Мне было несколько странно то обстоятельство, что в клинике Муся скрыла наше с ней совместное проживание. История с приживалкой звучала не очень убедительно, я была вовсе не древней богатой старухой, при которой могли быть приживалки. Скорее наоборот, еще месяц — другой моего бездействия и в приживалки можно смело было записывать меня.

Но, в конце концов, это могла быть одна из Мусиных странностей, которые, как известно, есть у каждого человека, и если уж рассуждать о странностях людских, то эта была вполне безобидной.


Следующие три дня я прожила без Муси.

Вернее, Муся никуда не подевалась из моей жизни, даже на такое короткое время, но у нее просто не было физических, а более того — нравственных сил, чтобы уделять мне столько же внимания, как и прежде.

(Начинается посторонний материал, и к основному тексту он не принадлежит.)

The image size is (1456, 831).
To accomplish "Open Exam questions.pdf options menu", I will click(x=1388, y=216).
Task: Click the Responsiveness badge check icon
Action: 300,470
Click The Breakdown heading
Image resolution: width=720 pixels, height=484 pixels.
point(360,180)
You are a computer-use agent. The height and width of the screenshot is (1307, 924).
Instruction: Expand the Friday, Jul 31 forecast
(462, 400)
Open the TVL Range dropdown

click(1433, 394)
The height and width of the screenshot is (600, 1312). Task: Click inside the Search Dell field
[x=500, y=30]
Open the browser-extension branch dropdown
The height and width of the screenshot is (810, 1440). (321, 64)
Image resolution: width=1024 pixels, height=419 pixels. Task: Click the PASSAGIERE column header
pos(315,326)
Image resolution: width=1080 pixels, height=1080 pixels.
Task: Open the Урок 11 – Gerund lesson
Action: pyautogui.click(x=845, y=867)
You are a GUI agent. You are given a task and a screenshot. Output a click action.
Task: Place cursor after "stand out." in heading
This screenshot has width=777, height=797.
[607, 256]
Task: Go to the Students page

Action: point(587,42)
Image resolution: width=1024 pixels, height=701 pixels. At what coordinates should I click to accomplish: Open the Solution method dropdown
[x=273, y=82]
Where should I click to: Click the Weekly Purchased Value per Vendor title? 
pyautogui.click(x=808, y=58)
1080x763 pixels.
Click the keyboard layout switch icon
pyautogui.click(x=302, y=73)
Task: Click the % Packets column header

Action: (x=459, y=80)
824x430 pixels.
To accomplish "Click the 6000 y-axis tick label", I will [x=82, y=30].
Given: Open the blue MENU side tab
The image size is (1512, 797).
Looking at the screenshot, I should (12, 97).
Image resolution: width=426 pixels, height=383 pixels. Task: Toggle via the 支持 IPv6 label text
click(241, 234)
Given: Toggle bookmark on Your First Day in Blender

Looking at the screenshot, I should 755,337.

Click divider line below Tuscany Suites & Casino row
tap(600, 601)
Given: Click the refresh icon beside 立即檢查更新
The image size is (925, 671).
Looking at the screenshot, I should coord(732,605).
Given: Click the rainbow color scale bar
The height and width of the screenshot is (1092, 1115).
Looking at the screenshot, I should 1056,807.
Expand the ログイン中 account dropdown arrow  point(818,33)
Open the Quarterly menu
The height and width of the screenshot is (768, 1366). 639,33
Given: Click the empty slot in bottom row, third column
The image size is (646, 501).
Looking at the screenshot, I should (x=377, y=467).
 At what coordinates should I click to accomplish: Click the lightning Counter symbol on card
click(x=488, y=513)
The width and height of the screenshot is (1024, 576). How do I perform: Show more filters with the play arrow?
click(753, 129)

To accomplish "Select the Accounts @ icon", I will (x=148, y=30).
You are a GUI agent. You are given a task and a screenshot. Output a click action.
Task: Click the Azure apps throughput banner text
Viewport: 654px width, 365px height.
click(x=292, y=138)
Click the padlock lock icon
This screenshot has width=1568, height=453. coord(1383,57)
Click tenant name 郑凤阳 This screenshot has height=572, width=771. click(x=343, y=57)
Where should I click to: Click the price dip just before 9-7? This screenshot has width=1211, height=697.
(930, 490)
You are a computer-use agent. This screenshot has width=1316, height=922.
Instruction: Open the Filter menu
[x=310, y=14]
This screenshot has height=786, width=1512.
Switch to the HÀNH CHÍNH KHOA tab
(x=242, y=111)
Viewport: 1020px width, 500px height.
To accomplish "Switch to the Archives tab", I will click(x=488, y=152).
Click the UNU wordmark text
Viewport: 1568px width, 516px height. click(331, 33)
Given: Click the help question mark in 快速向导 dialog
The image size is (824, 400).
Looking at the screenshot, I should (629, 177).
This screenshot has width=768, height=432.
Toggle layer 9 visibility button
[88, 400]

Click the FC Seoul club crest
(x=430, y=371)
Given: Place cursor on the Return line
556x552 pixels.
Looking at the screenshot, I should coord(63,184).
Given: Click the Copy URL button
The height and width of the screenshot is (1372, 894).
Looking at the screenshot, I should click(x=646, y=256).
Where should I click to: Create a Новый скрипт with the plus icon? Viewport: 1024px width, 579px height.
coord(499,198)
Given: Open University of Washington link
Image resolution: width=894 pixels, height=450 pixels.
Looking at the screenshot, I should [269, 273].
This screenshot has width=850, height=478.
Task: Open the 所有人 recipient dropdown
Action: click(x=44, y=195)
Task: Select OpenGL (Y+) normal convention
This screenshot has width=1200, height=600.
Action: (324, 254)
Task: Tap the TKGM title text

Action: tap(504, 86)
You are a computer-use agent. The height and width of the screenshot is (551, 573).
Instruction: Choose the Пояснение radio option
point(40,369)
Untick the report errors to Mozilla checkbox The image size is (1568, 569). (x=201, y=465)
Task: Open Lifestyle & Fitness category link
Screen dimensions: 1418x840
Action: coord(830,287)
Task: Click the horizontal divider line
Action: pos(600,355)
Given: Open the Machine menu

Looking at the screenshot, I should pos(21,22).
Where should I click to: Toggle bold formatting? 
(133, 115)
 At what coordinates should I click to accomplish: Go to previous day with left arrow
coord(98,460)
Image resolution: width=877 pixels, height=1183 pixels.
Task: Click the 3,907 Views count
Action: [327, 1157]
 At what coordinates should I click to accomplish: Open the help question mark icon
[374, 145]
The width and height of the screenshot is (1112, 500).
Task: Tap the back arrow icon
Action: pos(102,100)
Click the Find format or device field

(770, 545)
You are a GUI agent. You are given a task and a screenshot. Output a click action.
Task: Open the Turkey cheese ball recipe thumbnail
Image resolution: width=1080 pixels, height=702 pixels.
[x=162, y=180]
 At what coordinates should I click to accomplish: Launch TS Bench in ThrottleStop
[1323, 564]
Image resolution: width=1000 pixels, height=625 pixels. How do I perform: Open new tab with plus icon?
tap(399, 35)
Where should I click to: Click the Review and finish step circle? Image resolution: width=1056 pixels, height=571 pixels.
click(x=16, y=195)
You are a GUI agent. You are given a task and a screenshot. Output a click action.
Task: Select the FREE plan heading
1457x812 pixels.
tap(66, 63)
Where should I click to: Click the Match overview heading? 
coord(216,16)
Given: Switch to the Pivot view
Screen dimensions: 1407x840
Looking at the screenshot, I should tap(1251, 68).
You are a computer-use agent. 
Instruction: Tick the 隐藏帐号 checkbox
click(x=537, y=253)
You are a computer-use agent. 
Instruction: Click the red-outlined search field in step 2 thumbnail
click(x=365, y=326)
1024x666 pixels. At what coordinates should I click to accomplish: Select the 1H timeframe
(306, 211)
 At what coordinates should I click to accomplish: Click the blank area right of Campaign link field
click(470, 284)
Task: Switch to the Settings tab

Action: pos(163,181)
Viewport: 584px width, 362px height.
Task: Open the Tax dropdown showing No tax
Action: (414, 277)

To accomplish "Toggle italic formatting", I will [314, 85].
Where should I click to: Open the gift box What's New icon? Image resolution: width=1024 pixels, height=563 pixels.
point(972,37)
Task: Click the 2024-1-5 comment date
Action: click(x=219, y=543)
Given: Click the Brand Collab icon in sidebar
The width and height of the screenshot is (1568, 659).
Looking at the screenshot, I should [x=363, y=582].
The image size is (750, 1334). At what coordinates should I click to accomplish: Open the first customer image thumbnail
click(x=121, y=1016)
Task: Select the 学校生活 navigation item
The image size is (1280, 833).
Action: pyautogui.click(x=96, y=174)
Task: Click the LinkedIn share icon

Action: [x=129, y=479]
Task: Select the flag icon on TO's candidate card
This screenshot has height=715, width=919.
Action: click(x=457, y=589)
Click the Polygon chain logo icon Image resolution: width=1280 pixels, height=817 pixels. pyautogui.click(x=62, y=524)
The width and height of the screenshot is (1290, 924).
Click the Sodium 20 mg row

Теперь она, покидая наш дом так же рано, возвращалась в его тихую заводь гораздо позже обычного, совершенно обессиленная, окончательно допекая меня своей слабой, еле тлеющей синюшных губах жалкой виноватой полуулыбкой, полу — гримасой. Ей было стыдно, что она оставляет меня в одиночестве в такое трудное для меня, как полагала она время.

А мне было безумно стыдно именно от этого ее ощущения, и еще от того, что я не могу объяснить ей истинного положения дел.

Прежде всего я ощутила в себе совершенно новую способность вспоминать о Егоре, не испытывая при этом жесточайших душевных мук. Я осторожно попробовала подумать о нем, едва-едва прикасаясь к воспоминаниям, почти украдкой, готовая в любую минуту к стремительному бегству.

Проба прошла удачно.

Я не испытала привычной боли.

Тогда я позволила себе большее я начала вспоминать его внешность в мельчайших, хранимых моей душой, деталях.

Я вспоминала, как звучал его голос. Какими были интонации в разные минуты душевного состояния.

Воспоминания на тяготили меня, в них присутствовала, разумеется, легкая грусть и даже несколько слезы покатились по моим щекам, когда, уже совершенно сознательно я начала извлекать картины нашего с Егором прошлого из доселе запретных хранилищ памяти.

То, что происходило со мной в эти минуты прекрасно укладывалось в гениальную формулу состояния души, выведенную однажды гениальным поэтом.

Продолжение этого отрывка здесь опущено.